May 23 — A Georgia man sentenced to death nearly 30 years ago convinced the U.S. Supreme Court that jury selection in his case was race-biased.

“Two peremptory strikes on the basis of race are two more than the Constitution allows,” Chief Justice John G. Roberts Jr. wrote for the seven-justice majority. Only Justice Clarence Thomas dissented.

“The Court had no choice,” Stephen B. Bright, who represented petitioner Timothy Foster, said in an e-mailed statement. “Jury strikes motivated by race cannot be tolerated.”

Paul Smith, an attorney with Jenner & Block, Washington, who represented several former prosecutors as amici on Foster's behalf, told Bloomberg BNA that the decision was intended to send a message: “ Batson means what it says. Take it seriously. We really mean this!”

But the case was complicated by a procedural issue which leaves it uncertain what relief—if any—Foster will receive.

‘Clear' Violation

Foster—who is black—admitted to the 1986 beating, sexual assault and strangling of a 79 year-old white widow.

Of 42 “qualified” jurors, five were black. One was struck for cause, but the remaining four were all struck peremptorily by prosecutors.

Foster argued that these strikes violated Batson v. Kentucky, 476 U.S. 79 (1986), which held it unconstitutional to strike potential jurors based on race. At trial and on direct appeal this argument was unsuccessful.

In 2006, however, Foster got the prosecution file from his case pursuant to a Georgia Open Records Act request. Armed with the information in the file, he sought habeas relief in state court. He was denied by the trial court, and the state supreme court denied review without opinion.

The documents in the prosecution file included juror lists where only the names of black potential jurors had been highlighted; a list of six “definite NOs” on which the names of all five black potential jurors appeared; a document referring to the congregation of one of the black potential jurors with the annotation “NO. No Black Church;” and a draft affidavit indicating which of the black jurors “might be okay” if prosecutors were forced to pick one.

Justice Elena Kagan suggested at oral argument that the strikes in this cases were “as clear a Batson violation as a court is ever going to see.”

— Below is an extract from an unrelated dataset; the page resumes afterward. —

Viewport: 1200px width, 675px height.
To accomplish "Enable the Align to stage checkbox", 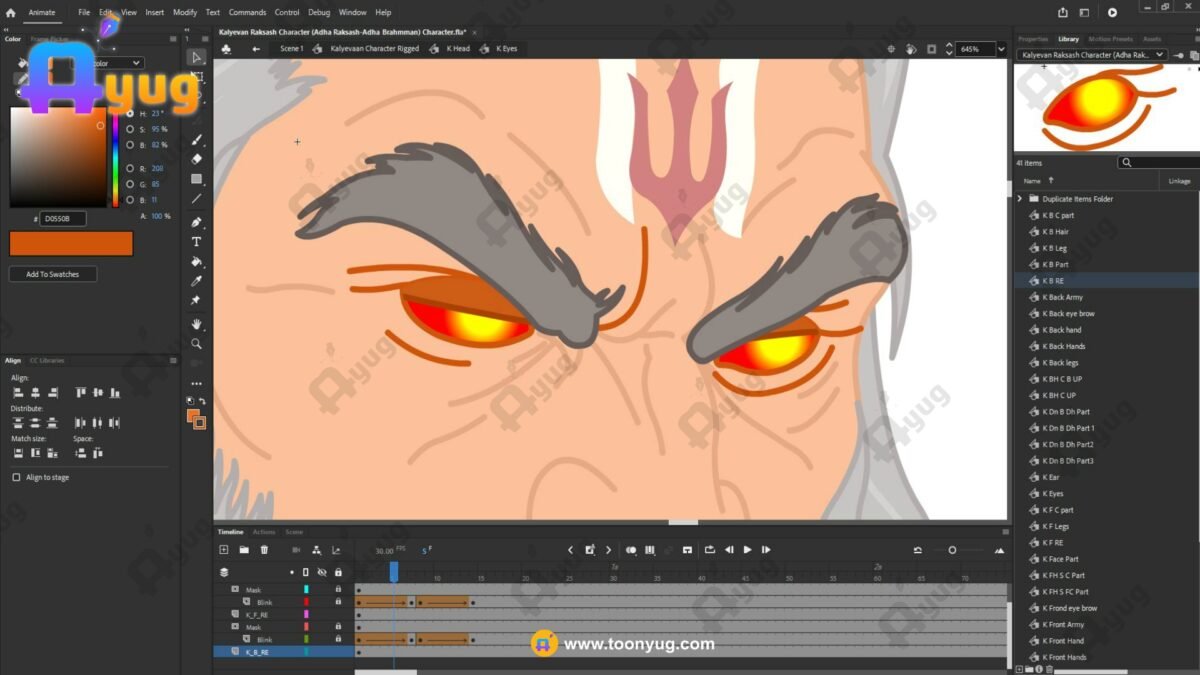I will coord(16,478).
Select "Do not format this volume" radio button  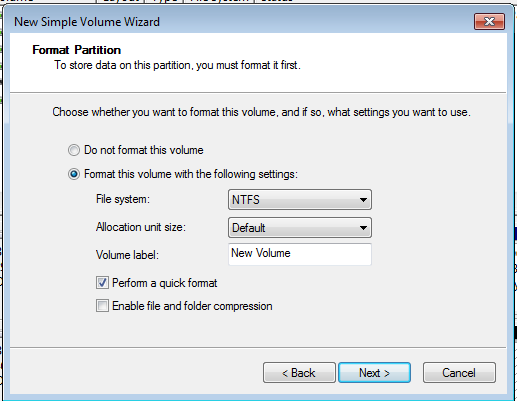[74, 150]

Smith agreed May 23, saying that the facts were “pretty egregious.”

Laundry List

The court's opinion focused on two of the struck jurors.

In attempting to justify the strikes, prosecutors made laundry lists of potential race-neutral reasons for them—11 for one potential juror, eight for the other.

But the court was not impressed.

It noted that several of the proffered reasons were directly contradicted by the record. Other justifications were “difficult to credit because the State willingly accepted white jurors with the same traits that supposedly rendered” one of the black jurors unacceptable, such as age and martial status.

One of the potential jurors was supposedly struck either because his son had been convicted of “basically the same thing” as Foster was charged with, or because he belonged to a church that disapproved of the death penalty.

The latter justification was false—the church allowed members to reach their own decisions about the death penalty, and the juror had said four times he could impose it. The former was “nonsense,” the court wrote. His son had been convicted of stealing hubcaps from a car in a mall parking lot. That this could be “basically the same thing” as the capital murder charge Foster faced was “implausible” and “fantastic,” the court said.

The court also noted that the shifting justifications suggested pretext.

The prosecution file contents “plainly belie the State's claim that it exercised its strikes in a ‘color-blind' manner,” the court said. The “focus on race in the prosecution's file plainly demonstrates a concerted effort to keep black prospective jurors off the jury.”

Thomas dissented, arguing that a “ Batson claim is, at bottom, a credibility determination,” and that great deference was owed to the state court's initial determination that the strikes were race-neutral.

The late Justice Antonin Scalia had made a similar point at oral argument.

Relief Uncertain

Though the decision reversed the state court, it was unclear what that will ultimately mean for Foster.

The Supreme Court noted that the trial court had denied Foster's habeas claim because it was barred by res judicata—he had already made the argument at trial and on direct appeal.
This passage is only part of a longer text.